The Vellum Journal

Niacinamide vs vitamin C: which goes first in your routine

The old "they cancel each other out" rule is a 1960s myth. Apply C first, wait 60 seconds, then niacinamide — and stagger your copper peptides instead.

The internet got this wrong for about a decade. The old advice — "never layer niacinamide with vitamin C, they cancel each other out" — comes from a 1960s study run at pH and temperature conditions nothing like your bathroom counter. Modern formulations don''t have the issue.

The actual rule

Both can go in the same routine. The order that gives you the best penetration: vitamin C first (it needs an acidic pH to work, around 3.5), then niacinamide (works at a wider pH range, 5-7).
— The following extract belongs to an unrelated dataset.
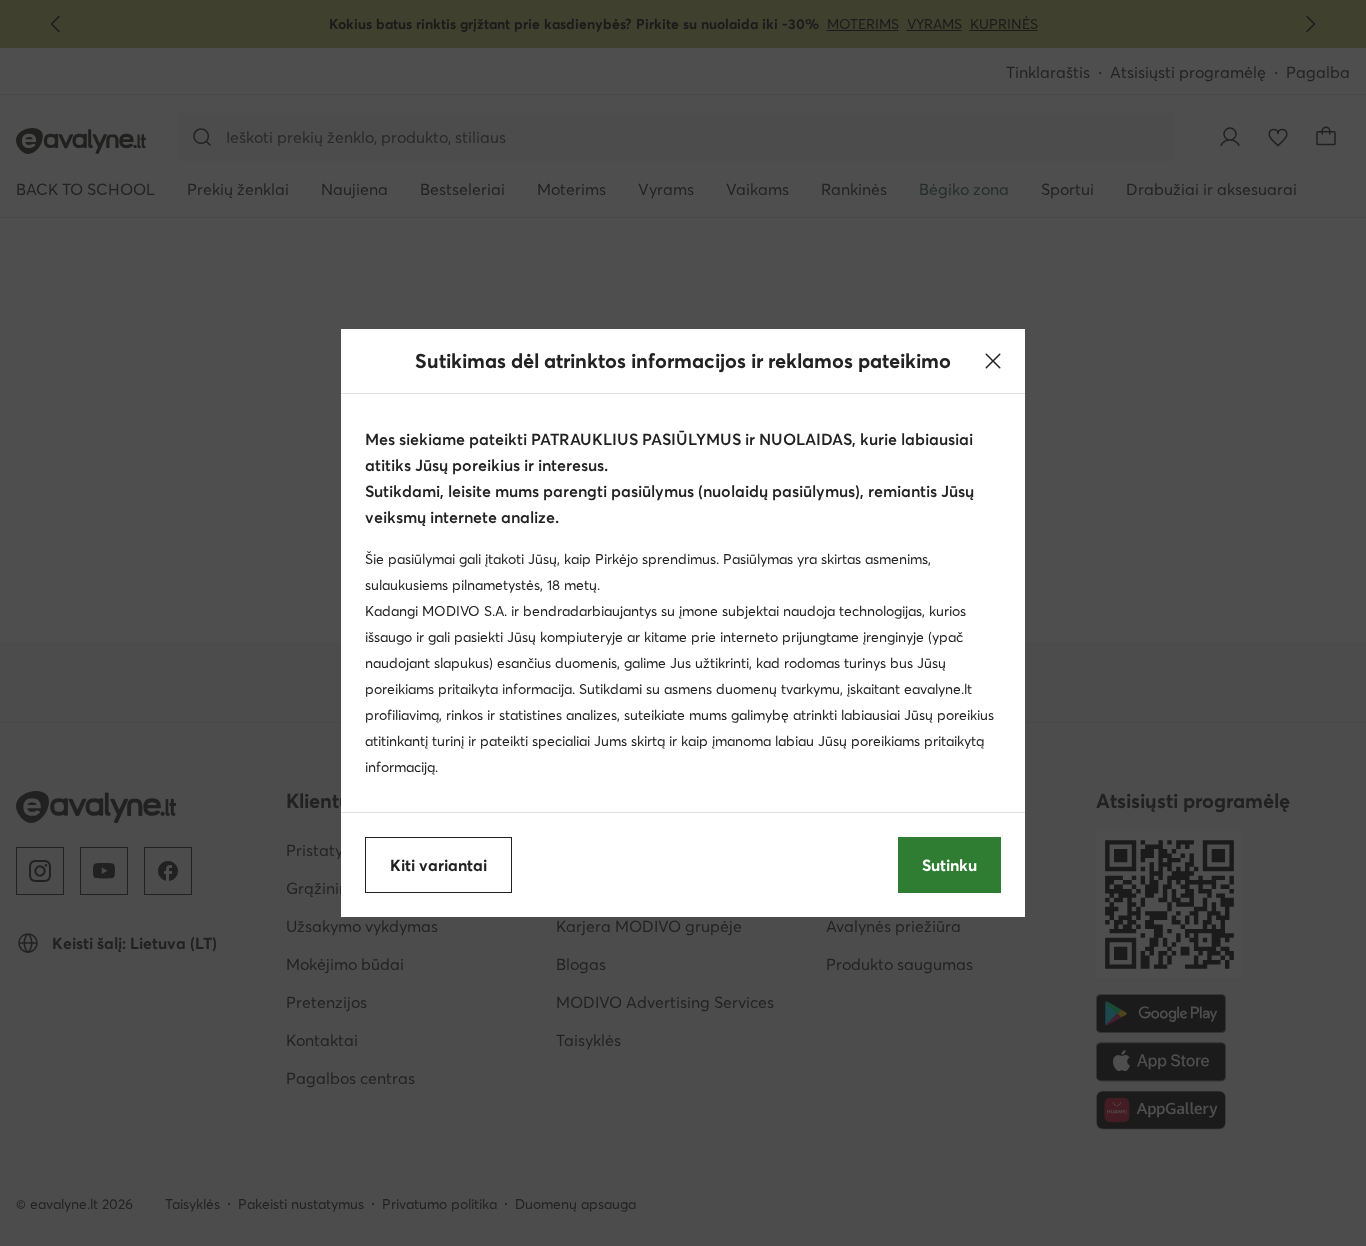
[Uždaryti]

Apply the C, wait 60 seconds, apply the niacinamide.

What each one is actually doing

Vitamin C (L-ascorbic acid, 10-20%): neutralizes free radicals from UV exposure, brightens existing hyperpigmentation, and supports collagen synthesis. Works in the morning under sunscreen.

Niacinamide (vitamin B3, 4-10%): regulates sebum, strengthens the skin barrier, evens tone, reduces redness. Works morning or night, plays well with retinoids and acids.

The one combination to actually avoid: vitamin C with copper peptides at the same time. Different mechanism, same antagonism — and that one is real. Stagger them by 12 hours.